What the hell? You think Spanish homework means something? Don't be such an asshole, Kincaide.

Tyson stopped walking. He looked at Noah like he'd had eaten his last Twinkie or something, and Noah felt his resolve to go home and study start to crack. No real reason for him not to go to Tyson's house after school. No good one, anyway. None that were worth having his only friend pissed off at him.

Tyson could be unpredictable when he was mad. Noah had learned when they were maybe five years old that it was easier, and usually more fun, to just go along.

His grandmother wouldn't have a clue where he was, and wouldn't care.

He could do his homework during sixth period if he told the PE teacher he didn't feel good.

It wasn't just the homework, though. That damned baby never stopped crying and all Noah really wanted was to chill in his room with a joint and Family Guy reruns.

He was about to agree to show up anyway, because he could tell he'd blown off his friend maybe once too often, but Tyson threw up his hands and said, “Fuck you, then.”

“Yeah, whatever. I was just about to--” But Tyson was gone, and Noah was talking to himself. “Fine.”

What an asshole. Tyson didn't meet him for lunch after fourth period, either. He ditched without him, and now he probably expected Noah to show up at his house anyway, to make sure everything was good between them.

Noah went into the cafeteria and got into line. No one spoke to him, which was fine by him. It could have been worse.

“Pizza stick,” he mumbled when he reached the lunch lady. She was at least sixty, tall and skinny and hard looking. Noah knew that look. He saw it on his grandma everyday. Lunch lady probably didn't get out of the school parking lot without taking a taking a hit of whatever she was strung out on.

“That it?” She asked.

He nodded and recited his student number to her. She handed the stuffed bread stick to him, wrapped in a brown paper towel. It had been in the steamer tray too long and was soggy. Not that he cared. He and Tyson usually ate outside, but today Noah grabbed the pint of chocolate milk that came with his free lunch and stayed inside, leaning against the back pink-and-white tiled wall of the cafeteria.
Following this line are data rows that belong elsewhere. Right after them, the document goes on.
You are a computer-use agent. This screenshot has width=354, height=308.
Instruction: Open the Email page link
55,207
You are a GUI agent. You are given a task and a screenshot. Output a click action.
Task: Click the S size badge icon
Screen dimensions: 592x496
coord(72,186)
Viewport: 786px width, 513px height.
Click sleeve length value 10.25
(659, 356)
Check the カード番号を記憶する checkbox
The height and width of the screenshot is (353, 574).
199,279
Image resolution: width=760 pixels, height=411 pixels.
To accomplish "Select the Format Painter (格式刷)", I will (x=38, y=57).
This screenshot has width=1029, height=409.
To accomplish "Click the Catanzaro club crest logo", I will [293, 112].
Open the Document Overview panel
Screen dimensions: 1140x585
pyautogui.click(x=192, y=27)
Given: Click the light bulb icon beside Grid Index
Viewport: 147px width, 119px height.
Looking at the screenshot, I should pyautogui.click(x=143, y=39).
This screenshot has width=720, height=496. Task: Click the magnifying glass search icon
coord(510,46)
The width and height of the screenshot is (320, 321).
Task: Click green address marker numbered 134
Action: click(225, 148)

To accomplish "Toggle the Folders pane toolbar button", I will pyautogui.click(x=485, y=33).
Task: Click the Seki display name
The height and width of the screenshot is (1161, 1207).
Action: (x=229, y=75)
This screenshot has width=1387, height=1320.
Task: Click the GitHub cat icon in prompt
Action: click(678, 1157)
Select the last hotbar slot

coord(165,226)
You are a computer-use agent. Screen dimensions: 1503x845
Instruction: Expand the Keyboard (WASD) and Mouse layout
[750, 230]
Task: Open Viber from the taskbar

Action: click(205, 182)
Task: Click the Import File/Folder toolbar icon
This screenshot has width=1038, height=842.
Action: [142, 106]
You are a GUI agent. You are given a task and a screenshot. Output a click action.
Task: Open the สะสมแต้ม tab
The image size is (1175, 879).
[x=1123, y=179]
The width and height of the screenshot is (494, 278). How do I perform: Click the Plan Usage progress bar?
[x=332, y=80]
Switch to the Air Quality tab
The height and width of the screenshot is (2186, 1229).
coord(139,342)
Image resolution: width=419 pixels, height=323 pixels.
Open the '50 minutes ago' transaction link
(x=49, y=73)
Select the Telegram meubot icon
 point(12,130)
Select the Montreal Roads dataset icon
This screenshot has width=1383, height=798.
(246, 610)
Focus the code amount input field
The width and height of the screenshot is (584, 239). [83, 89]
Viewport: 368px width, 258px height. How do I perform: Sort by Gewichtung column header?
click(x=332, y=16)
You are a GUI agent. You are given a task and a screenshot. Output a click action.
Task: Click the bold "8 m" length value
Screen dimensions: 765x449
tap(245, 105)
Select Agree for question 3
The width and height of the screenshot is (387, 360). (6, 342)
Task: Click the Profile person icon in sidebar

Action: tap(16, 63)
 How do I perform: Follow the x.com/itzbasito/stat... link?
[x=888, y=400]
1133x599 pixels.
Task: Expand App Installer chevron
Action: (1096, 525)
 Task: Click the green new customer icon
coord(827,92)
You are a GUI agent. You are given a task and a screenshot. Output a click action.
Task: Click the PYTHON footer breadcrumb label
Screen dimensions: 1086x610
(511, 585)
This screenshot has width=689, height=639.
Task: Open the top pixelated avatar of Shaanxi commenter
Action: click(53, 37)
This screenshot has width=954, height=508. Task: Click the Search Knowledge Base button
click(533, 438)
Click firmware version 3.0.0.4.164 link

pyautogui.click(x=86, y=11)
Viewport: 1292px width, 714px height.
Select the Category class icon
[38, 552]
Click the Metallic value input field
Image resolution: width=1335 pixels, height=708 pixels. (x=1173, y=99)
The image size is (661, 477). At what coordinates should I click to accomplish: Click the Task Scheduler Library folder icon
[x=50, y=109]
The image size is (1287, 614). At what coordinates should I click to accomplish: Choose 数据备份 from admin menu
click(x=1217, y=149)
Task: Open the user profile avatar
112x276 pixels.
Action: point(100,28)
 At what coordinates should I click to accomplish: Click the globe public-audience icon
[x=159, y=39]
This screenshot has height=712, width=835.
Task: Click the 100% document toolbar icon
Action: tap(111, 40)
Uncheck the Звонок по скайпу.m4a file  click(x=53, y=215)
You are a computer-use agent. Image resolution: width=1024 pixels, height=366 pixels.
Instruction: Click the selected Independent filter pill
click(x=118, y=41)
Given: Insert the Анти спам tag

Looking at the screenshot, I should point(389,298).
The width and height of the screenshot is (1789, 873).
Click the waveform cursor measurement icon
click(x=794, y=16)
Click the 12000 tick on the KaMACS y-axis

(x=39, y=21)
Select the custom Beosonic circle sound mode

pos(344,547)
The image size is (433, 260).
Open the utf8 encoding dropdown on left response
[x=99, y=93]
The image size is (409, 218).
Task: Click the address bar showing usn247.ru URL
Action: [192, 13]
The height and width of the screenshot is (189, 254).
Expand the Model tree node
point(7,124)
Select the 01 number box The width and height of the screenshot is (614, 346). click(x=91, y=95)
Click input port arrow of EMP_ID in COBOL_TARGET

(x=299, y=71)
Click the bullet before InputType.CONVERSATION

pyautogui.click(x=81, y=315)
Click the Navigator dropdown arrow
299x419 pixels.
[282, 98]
Pathetic as his life was most of the time, he always felt worse when he was fighting with Tyson. It made him feel pathetic and friendless, which was worse. And now he was still a little hungry.

He had a ten in his pocket that he'd taken from his grandmother's purse that morning, but it wasn't for food.

He threw his paper towel in a big green trash can and walked through the cafeteria to the bathroom by the boy's locker room near the gym. He washed his hands three times, waiting for the small crowd of kids to filter through the big gimp stall and out again, until it was his turn.

Ransom sat on the back of the toilet with his feet on the seat and his backpack open in his lap. The better to flush the shit down, if it came to that.

“Dime,” Noah said.

Ransom held out his hand, and Noah put the ten into it and took the pre-weighed baggie.

What did it say about Gold High School that Michael Ransom had been selling whatever he could get his hands on from this same location for going on five years?

Noah closed his hand around the baggie, feeling the bud crunch between his fingers, as he walked out of the bathroom. He had English fifth period. His favorite class, even though he'd never admit it out loud. They were reading this book about a bunch of kids who got stranded on an island and totally lost it. He'd never talk about it, but it was a good book. It gave him a lot to think about—especially how much this kid named Roger reminded him of Tyson.

Noah shoved his hand, with the baggie, into his hoodie pocket. Maybe reading the end of the book tonight after he smoked would make him feel better.

“Noah Kincaide!”

Noah turned too quickly and slipped on something slick on the linoleum. He barely caught himself without falling on his face, but when he pulled his hand out of his pocket for balance, the dime bag went flying. Noah fumbled for it like he might be able to hide it before the woman who'd called his name noticed, even though she was looking directly at him.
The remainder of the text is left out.